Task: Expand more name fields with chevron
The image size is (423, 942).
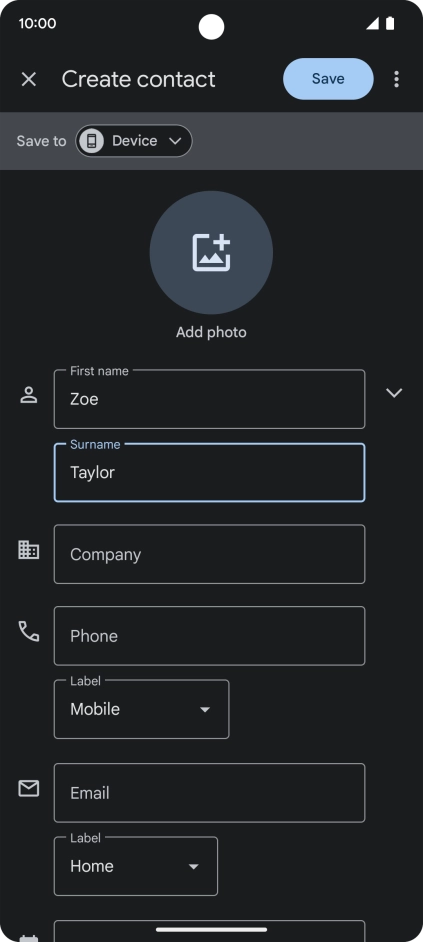Action: pyautogui.click(x=394, y=393)
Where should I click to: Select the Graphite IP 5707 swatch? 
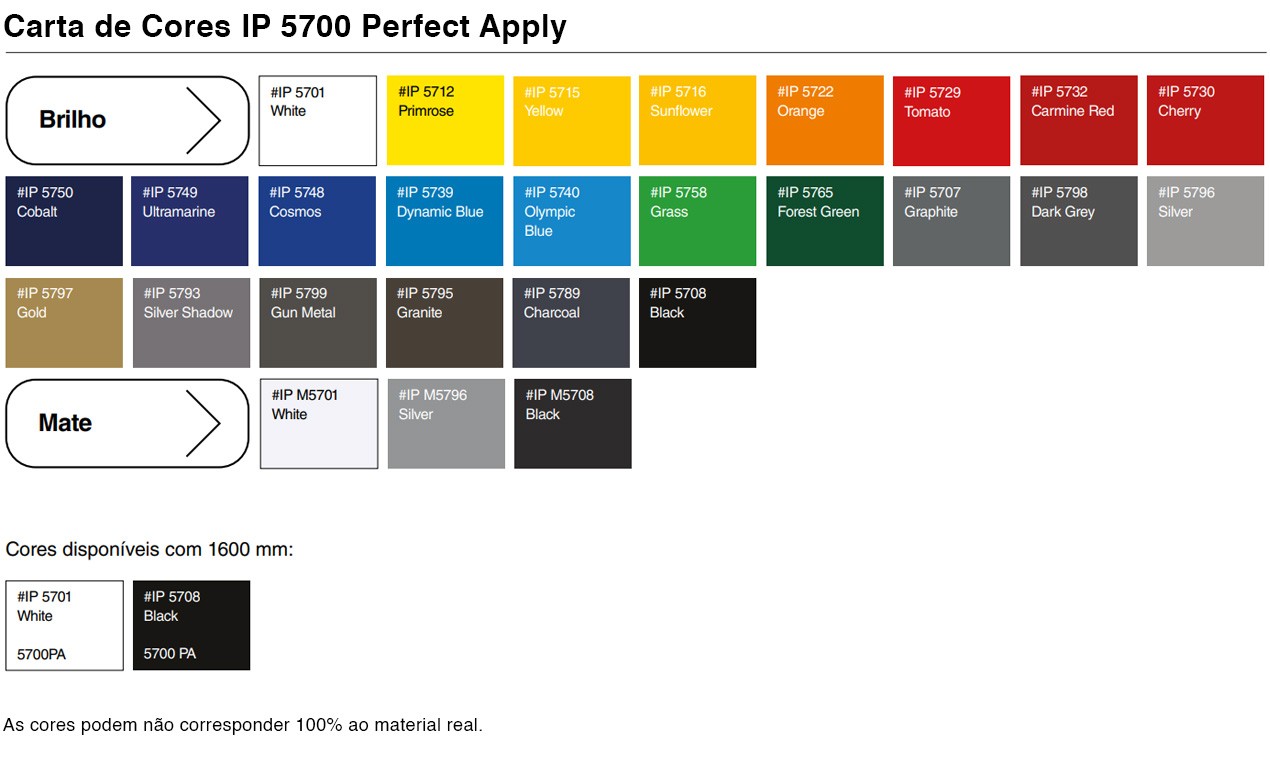(951, 221)
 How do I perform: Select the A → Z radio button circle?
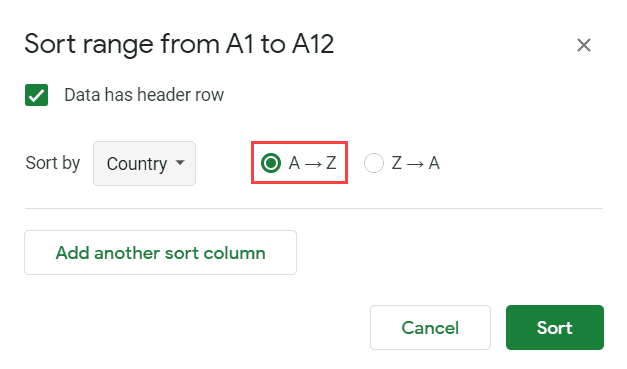(x=271, y=163)
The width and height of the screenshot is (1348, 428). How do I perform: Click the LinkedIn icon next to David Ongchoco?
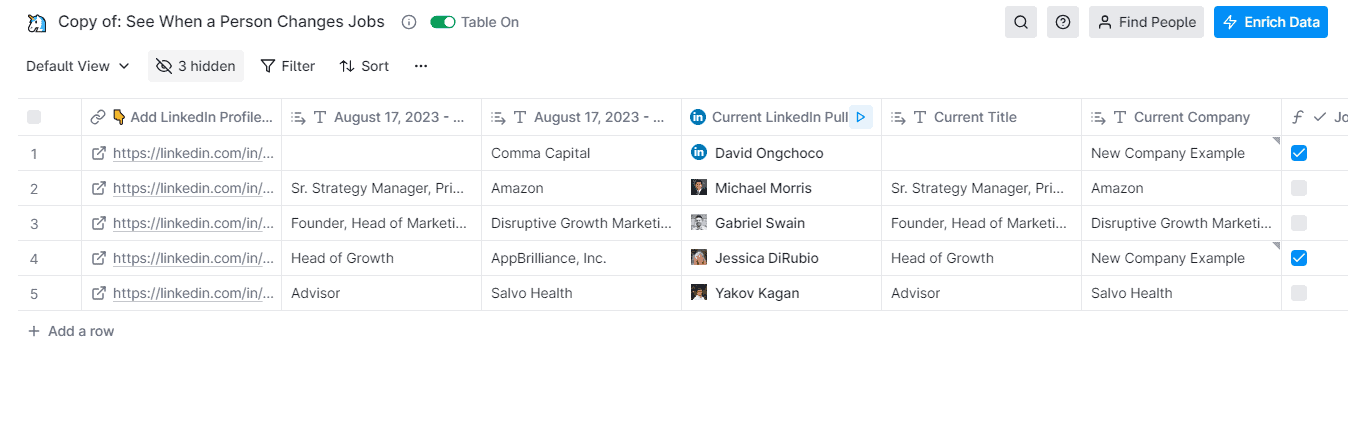click(699, 153)
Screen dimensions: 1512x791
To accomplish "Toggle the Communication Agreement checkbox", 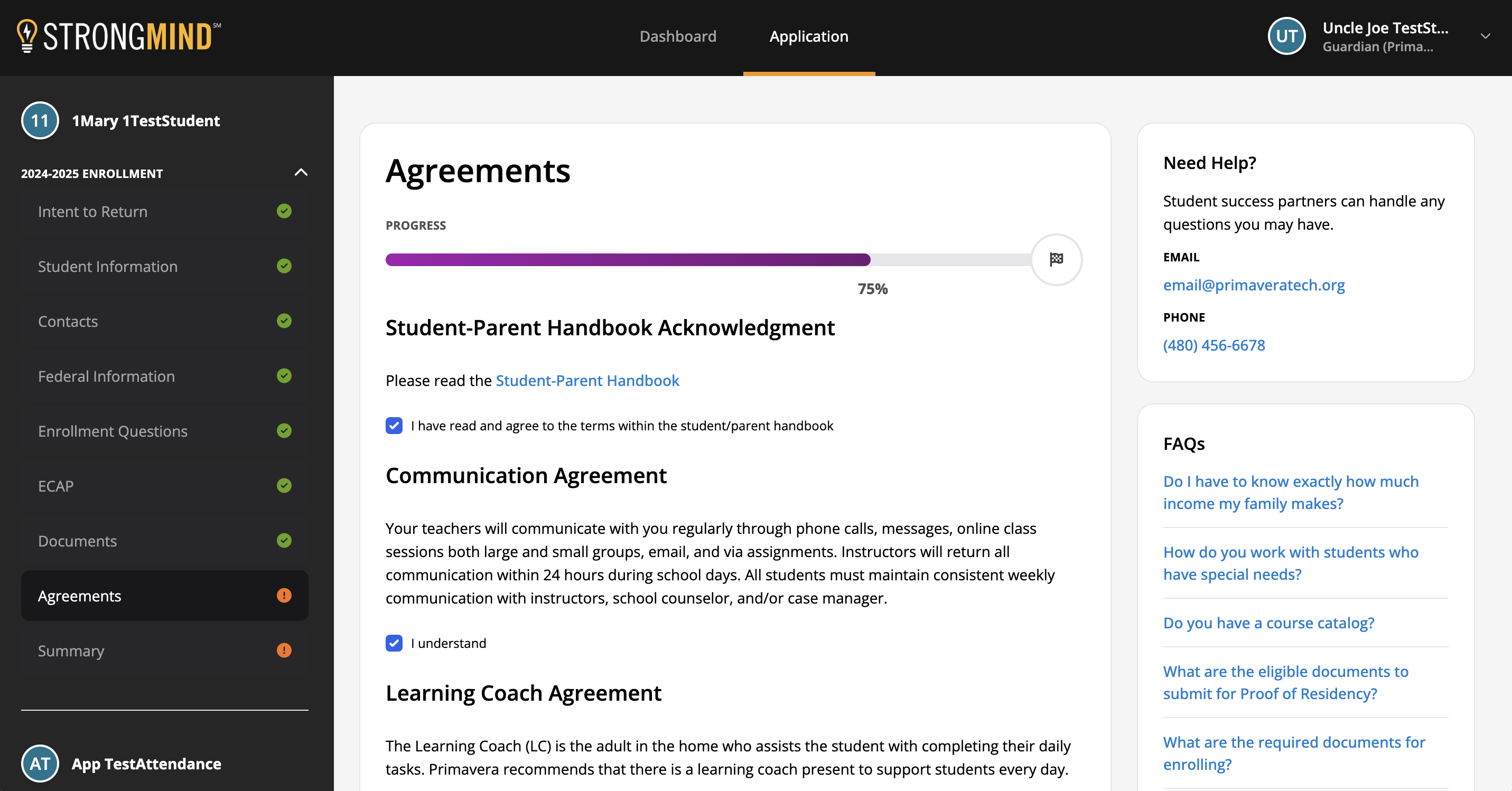I will 395,643.
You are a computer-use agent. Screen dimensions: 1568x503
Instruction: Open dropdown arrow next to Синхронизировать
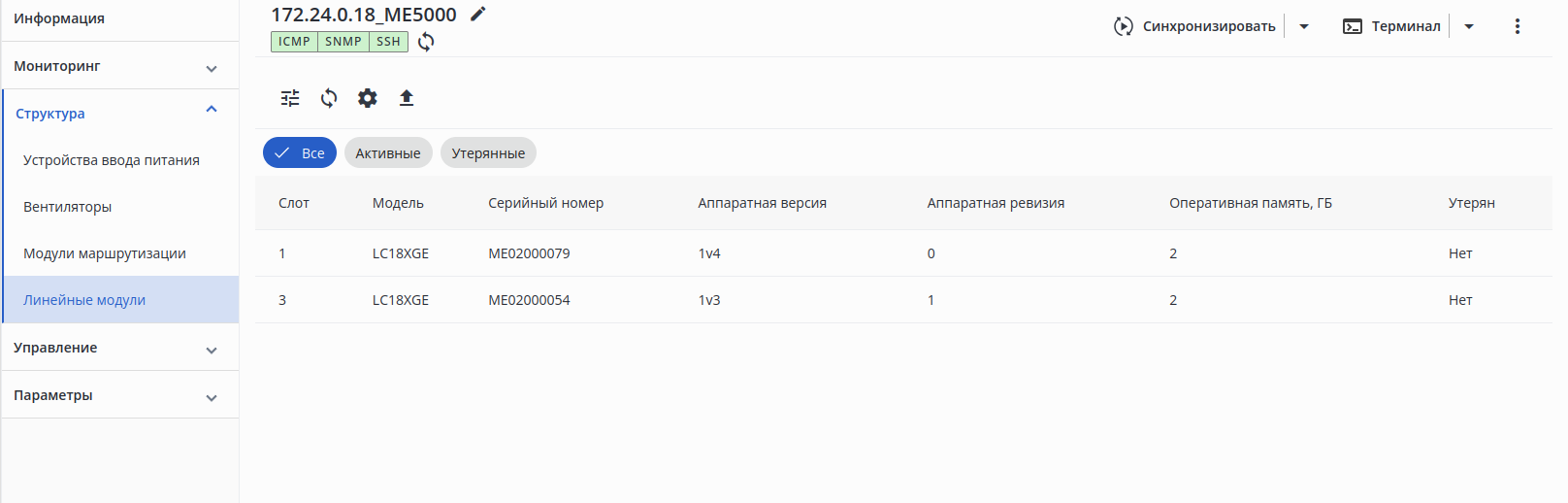(1304, 26)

------

WHAT TO PRODUCE:
Check each line above for the word "dimensions" and say how many have it, with nothing else.

WRITTEN RESPONSE:
2